Que se passe-t-il dans l'esprit des jeunes ? Augmentation de 60 % des nouveaux diagnostics chez les 14-20 ans : les experts disent "ne pas comprendre la raison" des changements actuels.

Que se passe-t-il dans l'esprit des jeunes ? Augmentation de 60 % des nouveaux diagnostics chez les 14-20 ans : les experts disent "ne pas comprendre la raison" des changements actuels.

1. Le signe plus grave qui suit le "mal-être mental des jeunes"

Les sujets d'anxiété et de dépression sont devenus des "nouvelles courantes" ces dernières années. Cependant, ce qui attire l'attention cette fois-ci, c'est un autre aspect que la dépression : les "troubles psychotiques", où la perception de la réalité peut être fortement ébranlée.
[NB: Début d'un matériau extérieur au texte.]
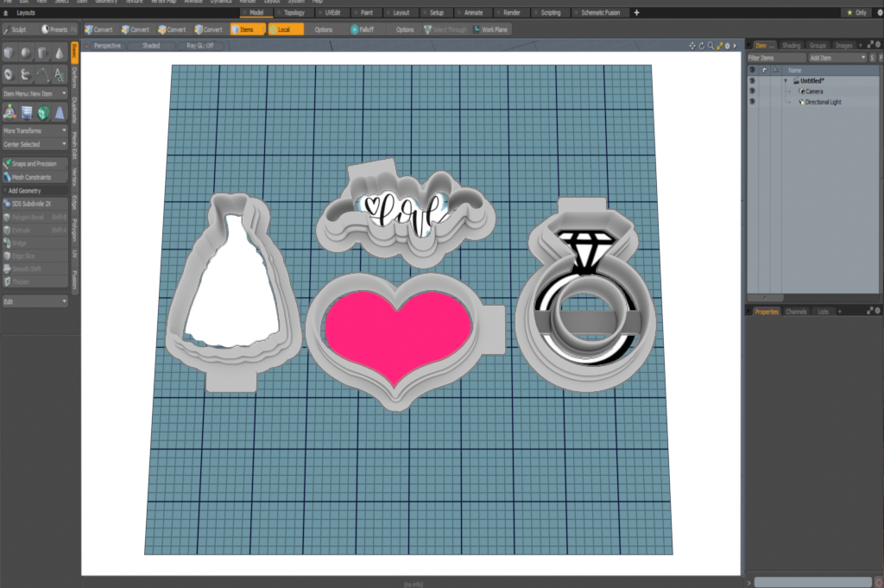The image size is (884, 588).
Task: Select the Torus primitive tool
Action: coord(9,74)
Le journal britannique The Independent a rapporté le 2 février 2026 un fait lourd : "Les diagnostics de troubles psychotiques augmentent chez les jeunes générations et semblent se manifester plus tôt. Cependant, même les experts ne savent pas encore pourquoi." La scène se déroule en Canada, dans la province de l'Ontario. Ce qui élève le niveau de la discussion, c'est que cette étude repose sur des données médicales à l'échelle de la population, et non sur des récits individuels.


2. Les chiffres révélés par l'étude : une augmentation de 60 % chez les 14-20 ans

L'étude est une recherche de cohorte rétrospective qui a suivi environ 12,23 millions de personnes (12 231 314) nées en Ontario entre 1960 et 2009, diagnostiquées entre 1992 et 2023. Parmi elles, 152 587 personnes (environ 0,9 %) ont été diagnostiquées avec un trouble psychotique.


Ce qui a un impact majeur, c'est le changement par âge. Le taux d'incidence annuel des nouveaux diagnostics chez les 14-20 ans a augmenté d'environ 60 % entre 1997 et 2023, passant de 62,5 à 99,7 pour 100 000 personnes. En revanche, chez les 21-50 ans, les résultats montrent une "stabilité ou une diminution".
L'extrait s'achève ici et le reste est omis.